和室に入っていくのが見えて、私はそっとふすまを開けて耳を澄ました。
「・・・夜月の様子がね、最近変なの」
「変・・・?」
「最近よく転んだりするでしょう?それに隠し事もあるみたい。」
「心配することは無いだろう。大丈夫さ。」
変か・・・。確かに最近の夜月は少しおかしい。
「聞いてみよっかな・・・。」
私はそう呟いてキッチンに戻った。
一週間後。
「ねぇ、雨音。僕ね、隠してたけどね、お母さんの事嫌いなんだ。」
これだ・・・ と私は思った。
「どこが嫌いなの?」
「・・・僕を殴ってくるんだ。もう辛いよ。」
「・・・あのね、実は私も、お母さん嫌い。

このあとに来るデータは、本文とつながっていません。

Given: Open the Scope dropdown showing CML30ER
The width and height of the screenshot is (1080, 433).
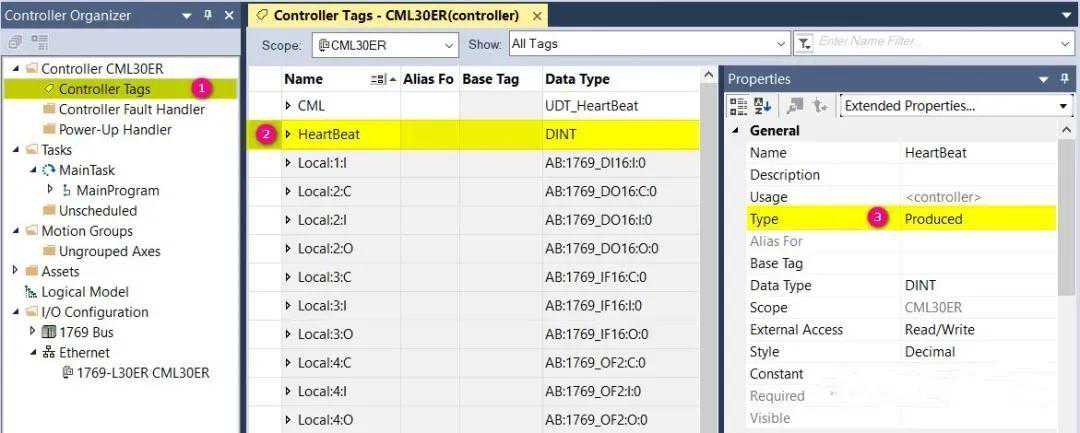Looking at the screenshot, I should (x=447, y=45).
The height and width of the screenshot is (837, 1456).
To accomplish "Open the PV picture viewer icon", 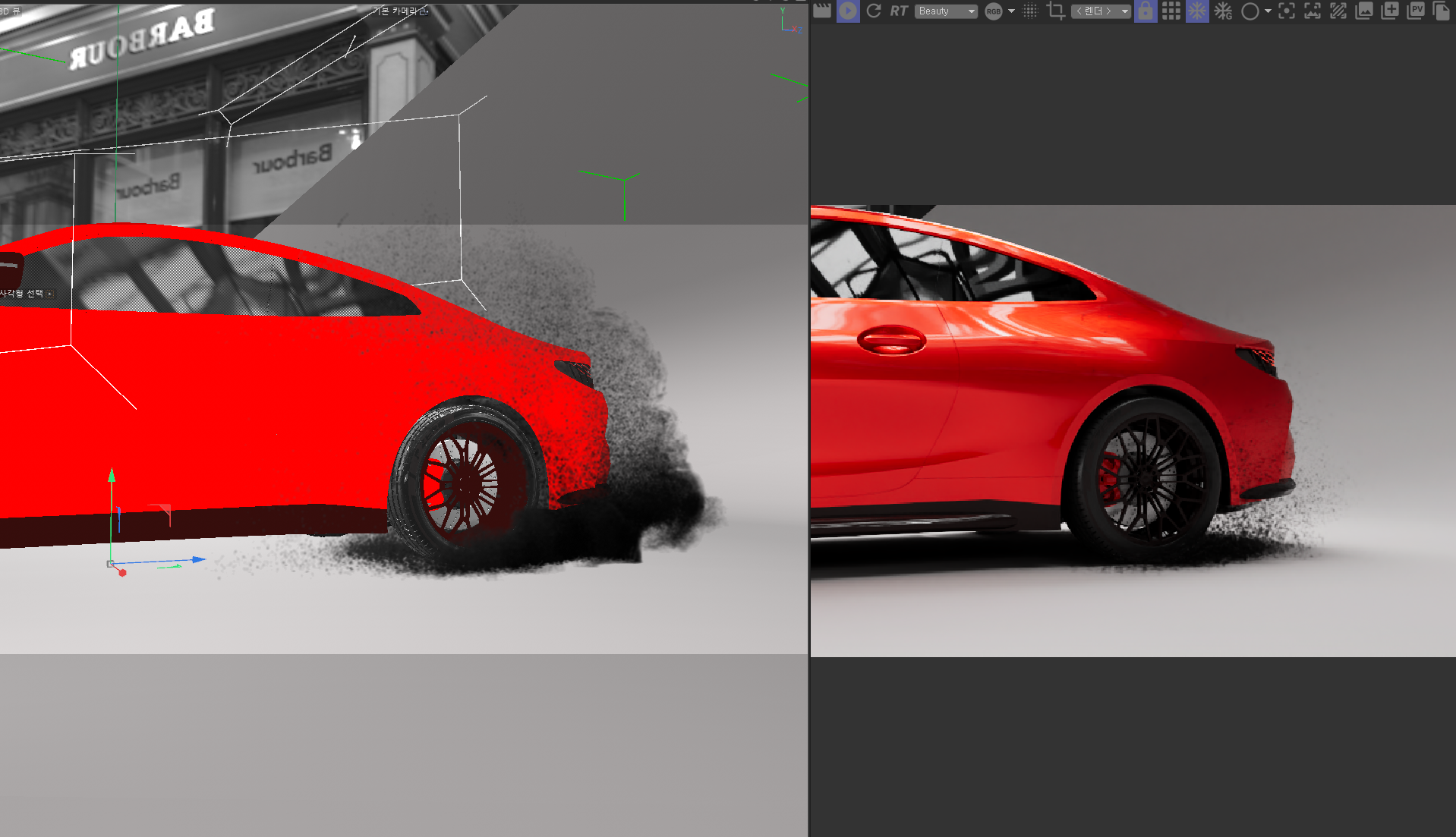I will (x=1416, y=11).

」
確かにお母さんは嫌いだった。
夜月は一瞬、びっくりした顔をしたけどすぐに微笑んで
「もうちょっと、おっきくなったらいえでしよっか?」
と言ってきた。
「うん・・・」
私は夜月と手をつないで、部屋に戻った。
9年後___
13歳になった僕たちは家を出て行った。
最終的には孤児院住まいになったのだが・・・。
でも、今は楽しい。
やっぱり家出をして良かったな、と思っている。
「これからも、仲良くしようね!」
夜月が元気いっぱいな声で聞いてきた。
「・・・うん。」
バイバイ、お母さん。よろしくな、夜月。